Les exemples de la même teneur et avec les mêmes procédés sont légion : Le mardi 10 mai, la directrice du renseignement américain, Avril Haines, annonce que Vladimir Poutine se prépare à un long conflit, qu’il ne compte pas s’arrêter au Donbass, et qu’il instaurera la loi martiale. Tout cela est dit, devant le Sénat américain, et comme chaque fois, en toute « transparence » comme s’il n’ y avait plus de « secrets défense « . On se trouve là, devant un type de procédés où l’analyse, la prévision, l’anticipation, sont transformées en informations concrètes ( l’argument est que cela « pourrait bien avoir lieu » ! ), bien qu’elle ne repose apparemment sur aucun fait documenté, à part le « nous avons des indications », « nous « savons que »
Autre exemple encore, mercredi 11 mai : la CIA « a des indications » sur la « démoralisation » de l’armée russe, qui se traduirait par l’alcoolisme, le sabotage par les soldats de leurs propres armes, chars et autres ; Ce sera le thème médiatique du jour. Cette information est -elle documentée, validée. Peu importe, elle se suffit à elle-même. Elle deviendra au fur et à mesure un fait, amplifié par les plateaux de télévision.
Le jeu de la transparence
On se trouve devant des pratiques nouvelles, inédites de la communication et de l’information développées par les États Unis à la faveur de cette guerre de l’information contre la Russie.. On a l’explication, le secret de ce nouveau mode d’information, dans un article remarquable de Caitline JOHNSTON , publié sur « Le Grand soir« . Cet article, d’où est tiré l’essentiel de nos citations, se base sur un rapport surprenant de NBC News. On y apprend que « l’administration Biden a rapidement diffusé sur les plans de la Russie en Ukraine des renseignements peu fiables fondés davantage sur l’analyse que sur des preuves tangibles », voire tout simplement faux ». Le rapport indique qu’à cette fin » le gouvernement américain a délibérément fait circuler des allégations fausses ou mal étayées sur l’imminence d’attaques à l’arme chimique, sur les conseillers de Poutine qui le désinforment et sur la Russie qui cherche à s’approvisionner en armes auprès de la Chine » ; Toutes « informations » qu’on a pu effectivement suivre sur les chaines occidentales.

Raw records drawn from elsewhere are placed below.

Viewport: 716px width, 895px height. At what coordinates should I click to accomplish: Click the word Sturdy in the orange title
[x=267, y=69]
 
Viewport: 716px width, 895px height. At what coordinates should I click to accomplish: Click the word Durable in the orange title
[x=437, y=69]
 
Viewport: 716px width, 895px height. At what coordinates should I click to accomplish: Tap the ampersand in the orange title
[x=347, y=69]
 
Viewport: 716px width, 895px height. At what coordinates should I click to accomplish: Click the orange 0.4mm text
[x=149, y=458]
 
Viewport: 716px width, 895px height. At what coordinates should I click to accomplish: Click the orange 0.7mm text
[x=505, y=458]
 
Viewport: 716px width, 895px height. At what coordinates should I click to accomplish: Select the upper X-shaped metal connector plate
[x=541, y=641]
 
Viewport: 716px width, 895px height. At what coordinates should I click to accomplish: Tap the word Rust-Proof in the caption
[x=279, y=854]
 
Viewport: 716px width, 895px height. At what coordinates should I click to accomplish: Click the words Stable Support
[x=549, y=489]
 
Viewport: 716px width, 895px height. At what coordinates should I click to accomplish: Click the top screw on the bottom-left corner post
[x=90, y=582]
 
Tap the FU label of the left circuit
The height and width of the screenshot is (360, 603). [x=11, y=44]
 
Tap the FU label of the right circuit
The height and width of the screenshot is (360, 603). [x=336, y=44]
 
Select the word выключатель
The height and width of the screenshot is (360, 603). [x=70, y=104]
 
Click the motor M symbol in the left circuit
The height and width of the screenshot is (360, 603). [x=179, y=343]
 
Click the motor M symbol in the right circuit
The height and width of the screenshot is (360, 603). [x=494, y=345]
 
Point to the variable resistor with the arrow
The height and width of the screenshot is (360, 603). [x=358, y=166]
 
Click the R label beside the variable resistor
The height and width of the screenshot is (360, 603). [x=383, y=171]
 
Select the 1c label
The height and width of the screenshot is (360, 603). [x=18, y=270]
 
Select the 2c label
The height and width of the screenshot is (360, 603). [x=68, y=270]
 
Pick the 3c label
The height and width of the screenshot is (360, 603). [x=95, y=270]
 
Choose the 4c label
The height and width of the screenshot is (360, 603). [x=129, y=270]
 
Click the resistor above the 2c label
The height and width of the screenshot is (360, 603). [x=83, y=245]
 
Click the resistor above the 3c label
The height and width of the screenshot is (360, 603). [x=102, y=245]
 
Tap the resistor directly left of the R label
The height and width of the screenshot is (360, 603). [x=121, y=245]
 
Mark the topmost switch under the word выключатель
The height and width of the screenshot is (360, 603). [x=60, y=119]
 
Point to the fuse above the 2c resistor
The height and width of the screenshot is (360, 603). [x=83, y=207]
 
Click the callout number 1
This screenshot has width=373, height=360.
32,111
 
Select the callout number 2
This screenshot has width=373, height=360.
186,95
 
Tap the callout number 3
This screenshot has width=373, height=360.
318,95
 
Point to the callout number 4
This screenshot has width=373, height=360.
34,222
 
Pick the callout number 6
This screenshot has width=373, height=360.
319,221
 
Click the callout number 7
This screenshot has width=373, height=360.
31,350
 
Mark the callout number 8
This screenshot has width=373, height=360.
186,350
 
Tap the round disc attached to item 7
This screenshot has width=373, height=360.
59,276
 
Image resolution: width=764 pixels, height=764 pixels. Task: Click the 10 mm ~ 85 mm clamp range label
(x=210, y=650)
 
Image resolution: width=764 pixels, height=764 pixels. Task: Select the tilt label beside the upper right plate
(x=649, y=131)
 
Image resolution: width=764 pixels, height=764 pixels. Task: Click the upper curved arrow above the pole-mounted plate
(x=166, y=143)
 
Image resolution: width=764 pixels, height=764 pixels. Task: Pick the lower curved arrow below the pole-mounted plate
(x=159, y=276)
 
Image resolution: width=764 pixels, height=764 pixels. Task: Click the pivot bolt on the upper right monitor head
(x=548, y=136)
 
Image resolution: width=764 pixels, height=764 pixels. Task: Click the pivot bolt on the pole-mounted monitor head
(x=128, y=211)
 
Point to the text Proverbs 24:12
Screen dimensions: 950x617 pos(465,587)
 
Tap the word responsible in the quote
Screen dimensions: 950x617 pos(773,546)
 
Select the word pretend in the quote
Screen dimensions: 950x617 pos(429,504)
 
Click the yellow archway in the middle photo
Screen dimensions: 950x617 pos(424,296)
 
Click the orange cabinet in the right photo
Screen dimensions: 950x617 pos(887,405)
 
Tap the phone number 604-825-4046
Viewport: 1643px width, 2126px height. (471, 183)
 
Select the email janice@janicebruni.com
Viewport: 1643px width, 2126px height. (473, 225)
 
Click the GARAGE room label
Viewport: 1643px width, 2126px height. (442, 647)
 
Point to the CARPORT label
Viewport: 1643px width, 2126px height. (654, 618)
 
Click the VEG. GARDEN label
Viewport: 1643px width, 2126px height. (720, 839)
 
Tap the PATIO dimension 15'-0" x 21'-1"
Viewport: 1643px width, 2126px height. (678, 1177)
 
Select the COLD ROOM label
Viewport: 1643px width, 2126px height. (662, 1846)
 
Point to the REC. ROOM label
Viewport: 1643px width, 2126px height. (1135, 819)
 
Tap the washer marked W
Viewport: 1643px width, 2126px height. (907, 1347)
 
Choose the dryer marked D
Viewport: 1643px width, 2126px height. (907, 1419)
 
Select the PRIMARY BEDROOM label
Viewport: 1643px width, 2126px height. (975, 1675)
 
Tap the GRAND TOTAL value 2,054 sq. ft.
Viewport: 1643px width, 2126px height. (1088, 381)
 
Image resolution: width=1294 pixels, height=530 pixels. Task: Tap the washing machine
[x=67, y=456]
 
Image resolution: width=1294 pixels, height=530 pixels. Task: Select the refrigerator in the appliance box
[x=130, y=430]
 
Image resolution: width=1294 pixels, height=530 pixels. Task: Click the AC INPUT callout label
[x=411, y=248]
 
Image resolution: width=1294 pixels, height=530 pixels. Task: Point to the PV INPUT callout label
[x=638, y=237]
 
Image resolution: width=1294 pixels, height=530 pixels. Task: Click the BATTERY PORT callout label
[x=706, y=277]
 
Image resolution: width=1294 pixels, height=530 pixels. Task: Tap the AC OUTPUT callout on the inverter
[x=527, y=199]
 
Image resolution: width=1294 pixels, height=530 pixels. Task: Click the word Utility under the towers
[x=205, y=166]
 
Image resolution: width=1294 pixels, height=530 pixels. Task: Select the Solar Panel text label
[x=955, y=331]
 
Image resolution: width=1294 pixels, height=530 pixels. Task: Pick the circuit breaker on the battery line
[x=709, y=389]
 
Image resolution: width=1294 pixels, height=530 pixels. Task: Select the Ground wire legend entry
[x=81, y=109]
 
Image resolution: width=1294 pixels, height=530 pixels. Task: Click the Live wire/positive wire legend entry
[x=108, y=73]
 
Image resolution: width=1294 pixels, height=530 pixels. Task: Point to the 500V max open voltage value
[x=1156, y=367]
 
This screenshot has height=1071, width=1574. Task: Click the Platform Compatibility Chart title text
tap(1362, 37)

Autre exemple, le président Biden a parlé publiquement d’armes chimiques mais des responsables américains ont déclaré alors à NBC news qu’il n’y avait aucune preuve de cela mais que le but » avait été de dissuader la Russie » d’utiliser ces armes. On en arrive ainsi à une catégorie nouvelle celle du mensonge justifié par une bonne intention, pour la bonne cause. On en reparlera.
Un autre procédé est de « déclassifier « des renseignements prétendument « classifiés « et de jouer la « transparence ». Le jeu devient alors complexe. On peut même pousser la comédie jusqu’à faire mine de s’emporter sur des informations supposées secrètes et dévoilées au public. C’est exactement ce qu’a fait dernièrement le président Biden lui-même. Il s’est indigné qu’on ait rendu publique, dans le New York Times, le fait que les services étatsuniens donnaient aux ukrainiens des renseignements sur la localisation de généraux russes en Ukraine, ce qui aurait été la cause de la mort d’une dizaine d’entre eux. Or la fuite a été publiée dans le New York Times. On est dans un jeu compliqué où le vrai et le faux se mêlent pour manipuler l’opinion, mais aussi, on l’espère, les dirigeants russes.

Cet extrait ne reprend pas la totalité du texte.